─── Material shown

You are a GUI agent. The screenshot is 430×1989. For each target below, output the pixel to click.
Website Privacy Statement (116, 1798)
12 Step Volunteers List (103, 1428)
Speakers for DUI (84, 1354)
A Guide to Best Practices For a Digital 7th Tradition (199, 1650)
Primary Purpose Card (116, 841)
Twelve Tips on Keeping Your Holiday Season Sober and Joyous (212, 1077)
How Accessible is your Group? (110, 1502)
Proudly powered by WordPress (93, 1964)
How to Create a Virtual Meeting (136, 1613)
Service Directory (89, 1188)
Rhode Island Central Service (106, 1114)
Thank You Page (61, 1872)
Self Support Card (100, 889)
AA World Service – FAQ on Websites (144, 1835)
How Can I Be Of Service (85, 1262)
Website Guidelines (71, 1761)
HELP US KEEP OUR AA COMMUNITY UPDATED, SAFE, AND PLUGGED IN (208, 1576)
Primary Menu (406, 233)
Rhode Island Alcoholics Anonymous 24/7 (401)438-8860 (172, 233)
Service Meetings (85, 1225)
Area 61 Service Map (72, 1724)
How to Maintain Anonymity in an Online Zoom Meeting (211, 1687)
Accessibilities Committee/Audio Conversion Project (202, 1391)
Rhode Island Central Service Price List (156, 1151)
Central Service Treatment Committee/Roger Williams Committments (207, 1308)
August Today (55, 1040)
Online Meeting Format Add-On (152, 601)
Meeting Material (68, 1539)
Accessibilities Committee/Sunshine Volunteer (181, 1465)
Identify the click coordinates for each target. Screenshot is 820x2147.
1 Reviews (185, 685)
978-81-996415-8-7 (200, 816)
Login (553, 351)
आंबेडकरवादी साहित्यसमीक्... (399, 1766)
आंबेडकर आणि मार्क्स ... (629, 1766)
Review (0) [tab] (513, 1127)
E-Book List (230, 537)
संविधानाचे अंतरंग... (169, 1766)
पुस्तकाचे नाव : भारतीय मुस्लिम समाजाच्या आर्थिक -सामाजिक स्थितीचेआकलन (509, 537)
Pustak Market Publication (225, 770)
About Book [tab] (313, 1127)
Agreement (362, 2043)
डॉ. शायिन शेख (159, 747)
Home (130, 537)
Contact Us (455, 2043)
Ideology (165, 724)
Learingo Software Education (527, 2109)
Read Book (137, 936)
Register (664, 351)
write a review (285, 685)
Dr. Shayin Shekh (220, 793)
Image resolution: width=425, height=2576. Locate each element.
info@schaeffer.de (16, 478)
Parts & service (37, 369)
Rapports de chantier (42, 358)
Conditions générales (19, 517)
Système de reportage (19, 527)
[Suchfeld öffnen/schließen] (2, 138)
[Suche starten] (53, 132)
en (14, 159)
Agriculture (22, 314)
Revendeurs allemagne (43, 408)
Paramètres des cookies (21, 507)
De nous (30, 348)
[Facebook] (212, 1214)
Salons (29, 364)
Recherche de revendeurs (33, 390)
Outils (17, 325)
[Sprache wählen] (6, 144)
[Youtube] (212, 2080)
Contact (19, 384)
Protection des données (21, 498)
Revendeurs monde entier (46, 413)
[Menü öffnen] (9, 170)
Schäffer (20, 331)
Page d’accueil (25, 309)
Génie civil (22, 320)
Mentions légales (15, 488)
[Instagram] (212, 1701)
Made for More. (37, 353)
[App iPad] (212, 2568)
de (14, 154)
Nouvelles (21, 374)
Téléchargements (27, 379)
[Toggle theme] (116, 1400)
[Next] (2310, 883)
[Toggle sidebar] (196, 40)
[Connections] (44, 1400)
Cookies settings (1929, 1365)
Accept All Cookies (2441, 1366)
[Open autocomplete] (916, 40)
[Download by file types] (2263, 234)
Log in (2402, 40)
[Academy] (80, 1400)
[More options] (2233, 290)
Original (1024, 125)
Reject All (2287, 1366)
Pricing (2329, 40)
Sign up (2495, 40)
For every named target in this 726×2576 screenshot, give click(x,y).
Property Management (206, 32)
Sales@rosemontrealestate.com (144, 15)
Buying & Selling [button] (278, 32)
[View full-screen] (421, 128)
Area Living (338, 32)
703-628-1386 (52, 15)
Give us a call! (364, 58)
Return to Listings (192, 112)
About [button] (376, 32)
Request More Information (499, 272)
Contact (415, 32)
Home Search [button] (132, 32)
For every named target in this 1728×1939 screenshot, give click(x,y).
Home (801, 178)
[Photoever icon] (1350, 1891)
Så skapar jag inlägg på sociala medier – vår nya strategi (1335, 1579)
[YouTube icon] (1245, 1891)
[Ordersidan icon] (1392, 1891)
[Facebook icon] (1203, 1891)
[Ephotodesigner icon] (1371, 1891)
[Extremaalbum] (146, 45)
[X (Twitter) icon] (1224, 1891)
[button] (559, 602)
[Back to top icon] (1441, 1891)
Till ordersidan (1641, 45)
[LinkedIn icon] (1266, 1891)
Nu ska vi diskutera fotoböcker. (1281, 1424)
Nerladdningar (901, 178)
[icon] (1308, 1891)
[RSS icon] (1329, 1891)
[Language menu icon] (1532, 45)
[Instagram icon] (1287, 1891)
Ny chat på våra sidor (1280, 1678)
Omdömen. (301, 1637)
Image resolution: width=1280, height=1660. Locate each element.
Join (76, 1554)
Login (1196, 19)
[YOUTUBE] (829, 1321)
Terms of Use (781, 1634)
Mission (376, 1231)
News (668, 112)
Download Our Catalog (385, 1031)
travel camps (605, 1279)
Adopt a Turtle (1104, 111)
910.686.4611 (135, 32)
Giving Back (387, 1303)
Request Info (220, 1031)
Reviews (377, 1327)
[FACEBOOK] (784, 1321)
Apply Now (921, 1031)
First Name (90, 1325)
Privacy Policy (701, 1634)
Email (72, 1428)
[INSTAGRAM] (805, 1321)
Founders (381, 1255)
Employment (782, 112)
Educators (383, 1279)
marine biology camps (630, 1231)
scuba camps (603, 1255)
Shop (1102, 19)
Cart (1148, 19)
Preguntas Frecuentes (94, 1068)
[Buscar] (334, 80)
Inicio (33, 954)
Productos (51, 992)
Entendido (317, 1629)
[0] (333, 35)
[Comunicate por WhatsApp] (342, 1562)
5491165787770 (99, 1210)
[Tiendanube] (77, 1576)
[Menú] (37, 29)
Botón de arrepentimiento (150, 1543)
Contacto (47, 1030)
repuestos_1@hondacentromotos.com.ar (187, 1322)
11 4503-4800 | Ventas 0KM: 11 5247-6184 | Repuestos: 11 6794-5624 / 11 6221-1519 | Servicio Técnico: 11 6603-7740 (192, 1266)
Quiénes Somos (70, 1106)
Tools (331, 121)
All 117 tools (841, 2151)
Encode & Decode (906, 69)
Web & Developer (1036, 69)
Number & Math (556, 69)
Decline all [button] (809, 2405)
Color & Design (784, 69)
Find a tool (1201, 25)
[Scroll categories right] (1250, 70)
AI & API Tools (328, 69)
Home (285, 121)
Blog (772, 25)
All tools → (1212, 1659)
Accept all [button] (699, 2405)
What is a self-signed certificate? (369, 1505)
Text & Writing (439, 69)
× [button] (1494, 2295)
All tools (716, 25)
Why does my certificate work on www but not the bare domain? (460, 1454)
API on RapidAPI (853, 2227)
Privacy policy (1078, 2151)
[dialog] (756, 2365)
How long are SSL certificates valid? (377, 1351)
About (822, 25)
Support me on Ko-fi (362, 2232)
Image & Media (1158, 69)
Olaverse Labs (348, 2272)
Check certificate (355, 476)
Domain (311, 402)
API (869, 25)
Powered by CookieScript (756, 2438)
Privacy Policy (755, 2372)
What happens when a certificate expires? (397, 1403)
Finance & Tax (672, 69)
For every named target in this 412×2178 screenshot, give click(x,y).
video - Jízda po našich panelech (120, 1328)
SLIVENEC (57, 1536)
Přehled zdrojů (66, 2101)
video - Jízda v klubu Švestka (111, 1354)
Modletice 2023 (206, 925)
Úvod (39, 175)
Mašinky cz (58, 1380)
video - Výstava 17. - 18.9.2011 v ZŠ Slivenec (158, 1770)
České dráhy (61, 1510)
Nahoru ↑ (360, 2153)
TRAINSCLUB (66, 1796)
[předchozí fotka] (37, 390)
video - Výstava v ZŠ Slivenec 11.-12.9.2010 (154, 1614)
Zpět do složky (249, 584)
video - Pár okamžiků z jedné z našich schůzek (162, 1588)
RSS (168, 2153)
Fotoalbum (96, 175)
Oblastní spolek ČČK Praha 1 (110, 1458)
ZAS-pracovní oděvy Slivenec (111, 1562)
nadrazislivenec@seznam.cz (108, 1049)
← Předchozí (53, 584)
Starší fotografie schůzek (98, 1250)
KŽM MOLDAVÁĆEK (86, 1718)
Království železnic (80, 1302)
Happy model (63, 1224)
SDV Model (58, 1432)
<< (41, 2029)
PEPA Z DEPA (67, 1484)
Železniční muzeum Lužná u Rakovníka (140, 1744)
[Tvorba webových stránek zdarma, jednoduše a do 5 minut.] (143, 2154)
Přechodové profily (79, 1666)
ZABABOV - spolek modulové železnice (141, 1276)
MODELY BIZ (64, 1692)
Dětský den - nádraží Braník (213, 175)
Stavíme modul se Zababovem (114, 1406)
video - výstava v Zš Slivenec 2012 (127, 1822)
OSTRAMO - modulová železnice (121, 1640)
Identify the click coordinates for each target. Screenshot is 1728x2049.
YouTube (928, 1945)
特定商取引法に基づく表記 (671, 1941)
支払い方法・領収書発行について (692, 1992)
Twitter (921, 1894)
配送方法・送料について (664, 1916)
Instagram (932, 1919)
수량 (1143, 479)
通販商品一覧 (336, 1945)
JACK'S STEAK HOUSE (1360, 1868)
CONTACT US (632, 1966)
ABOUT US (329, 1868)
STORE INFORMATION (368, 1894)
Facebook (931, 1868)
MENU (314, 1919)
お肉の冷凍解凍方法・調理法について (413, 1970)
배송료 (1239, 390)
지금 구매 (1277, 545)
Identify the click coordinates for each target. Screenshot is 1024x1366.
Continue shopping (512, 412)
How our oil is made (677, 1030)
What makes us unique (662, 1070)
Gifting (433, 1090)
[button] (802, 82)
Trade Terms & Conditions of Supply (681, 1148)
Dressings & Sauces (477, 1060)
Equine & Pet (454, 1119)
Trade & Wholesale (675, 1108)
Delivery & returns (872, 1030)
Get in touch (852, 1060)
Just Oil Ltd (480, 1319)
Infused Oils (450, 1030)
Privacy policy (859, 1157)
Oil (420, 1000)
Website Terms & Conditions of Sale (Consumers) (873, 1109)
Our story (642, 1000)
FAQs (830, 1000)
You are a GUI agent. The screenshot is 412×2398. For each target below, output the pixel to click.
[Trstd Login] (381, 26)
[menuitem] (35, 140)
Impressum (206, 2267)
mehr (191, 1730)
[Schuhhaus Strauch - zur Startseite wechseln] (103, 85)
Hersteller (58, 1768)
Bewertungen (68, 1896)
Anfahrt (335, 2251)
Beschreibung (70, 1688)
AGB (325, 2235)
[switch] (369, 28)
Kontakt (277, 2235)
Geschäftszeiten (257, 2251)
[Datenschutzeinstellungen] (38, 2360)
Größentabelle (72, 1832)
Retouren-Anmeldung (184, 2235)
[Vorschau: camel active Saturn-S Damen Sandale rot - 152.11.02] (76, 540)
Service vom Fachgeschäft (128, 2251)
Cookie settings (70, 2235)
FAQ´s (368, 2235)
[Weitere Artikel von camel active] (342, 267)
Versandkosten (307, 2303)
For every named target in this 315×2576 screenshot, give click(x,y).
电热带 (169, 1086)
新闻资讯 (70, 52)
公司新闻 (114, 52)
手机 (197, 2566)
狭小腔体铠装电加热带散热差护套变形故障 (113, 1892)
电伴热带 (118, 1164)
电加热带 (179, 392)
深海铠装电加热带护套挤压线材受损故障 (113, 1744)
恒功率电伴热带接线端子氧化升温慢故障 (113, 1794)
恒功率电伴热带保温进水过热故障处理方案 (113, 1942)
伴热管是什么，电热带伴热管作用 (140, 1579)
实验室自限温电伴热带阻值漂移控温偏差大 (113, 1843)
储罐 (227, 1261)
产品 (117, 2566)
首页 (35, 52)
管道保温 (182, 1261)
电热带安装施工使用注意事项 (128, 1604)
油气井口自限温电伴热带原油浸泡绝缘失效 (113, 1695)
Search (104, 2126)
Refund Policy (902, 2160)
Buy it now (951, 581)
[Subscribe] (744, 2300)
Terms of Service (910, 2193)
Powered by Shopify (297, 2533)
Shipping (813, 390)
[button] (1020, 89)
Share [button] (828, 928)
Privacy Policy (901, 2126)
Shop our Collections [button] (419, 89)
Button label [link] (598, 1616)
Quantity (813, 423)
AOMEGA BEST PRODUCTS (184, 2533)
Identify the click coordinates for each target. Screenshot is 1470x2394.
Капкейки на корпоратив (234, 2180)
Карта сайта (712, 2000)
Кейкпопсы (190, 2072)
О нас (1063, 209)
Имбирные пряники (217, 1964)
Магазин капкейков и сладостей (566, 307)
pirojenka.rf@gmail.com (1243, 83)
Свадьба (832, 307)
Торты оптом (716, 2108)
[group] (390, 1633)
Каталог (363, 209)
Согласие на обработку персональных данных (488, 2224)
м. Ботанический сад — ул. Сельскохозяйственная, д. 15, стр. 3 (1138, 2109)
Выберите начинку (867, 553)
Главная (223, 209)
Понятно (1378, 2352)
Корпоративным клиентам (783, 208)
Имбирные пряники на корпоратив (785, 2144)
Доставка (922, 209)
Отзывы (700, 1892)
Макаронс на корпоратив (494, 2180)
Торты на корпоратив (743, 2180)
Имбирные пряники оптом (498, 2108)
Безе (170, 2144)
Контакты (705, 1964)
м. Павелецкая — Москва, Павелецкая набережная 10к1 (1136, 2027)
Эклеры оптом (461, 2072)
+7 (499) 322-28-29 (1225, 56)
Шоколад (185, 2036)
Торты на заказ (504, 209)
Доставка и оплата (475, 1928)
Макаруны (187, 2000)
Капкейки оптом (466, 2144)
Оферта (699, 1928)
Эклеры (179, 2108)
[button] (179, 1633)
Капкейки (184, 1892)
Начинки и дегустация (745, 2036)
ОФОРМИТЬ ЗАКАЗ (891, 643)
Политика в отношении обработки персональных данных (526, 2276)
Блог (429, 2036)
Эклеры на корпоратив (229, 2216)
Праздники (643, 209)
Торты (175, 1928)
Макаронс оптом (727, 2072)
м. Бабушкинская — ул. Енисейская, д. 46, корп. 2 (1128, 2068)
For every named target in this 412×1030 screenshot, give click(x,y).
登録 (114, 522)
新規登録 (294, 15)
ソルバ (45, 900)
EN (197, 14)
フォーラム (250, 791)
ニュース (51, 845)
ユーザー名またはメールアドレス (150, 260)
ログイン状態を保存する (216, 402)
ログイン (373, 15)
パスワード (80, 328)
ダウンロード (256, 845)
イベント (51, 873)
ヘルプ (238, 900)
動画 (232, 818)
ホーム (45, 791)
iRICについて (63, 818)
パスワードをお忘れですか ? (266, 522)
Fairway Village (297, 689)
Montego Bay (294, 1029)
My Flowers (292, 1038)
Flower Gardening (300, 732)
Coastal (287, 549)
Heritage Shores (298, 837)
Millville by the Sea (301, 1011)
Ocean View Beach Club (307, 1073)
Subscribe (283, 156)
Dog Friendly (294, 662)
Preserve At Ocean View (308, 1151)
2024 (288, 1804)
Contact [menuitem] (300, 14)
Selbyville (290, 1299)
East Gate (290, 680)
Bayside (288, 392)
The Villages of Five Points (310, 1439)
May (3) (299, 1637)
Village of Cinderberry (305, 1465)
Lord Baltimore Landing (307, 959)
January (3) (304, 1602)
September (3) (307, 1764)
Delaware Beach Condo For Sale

──────

## Work instructions:
Starting at the line that contains "수량 (1143, 479)" and stopping after the line that contains "Continue shopping (512, 412)", write out every line exactly as it appears above, and no other line.

## Task response:
수량 (1143, 479)
通販商品一覧 (336, 1945)
JACK'S STEAK HOUSE (1360, 1868)
CONTACT US (632, 1966)
ABOUT US (329, 1868)
STORE INFORMATION (368, 1894)
Facebook (931, 1868)
MENU (314, 1919)
お肉の冷凍解凍方法・調理法について (413, 1970)
배송료 (1239, 390)
지금 구매 (1277, 545)
Identify the click coordinates for each target. Screenshot is 1024x1366.
Continue shopping (512, 412)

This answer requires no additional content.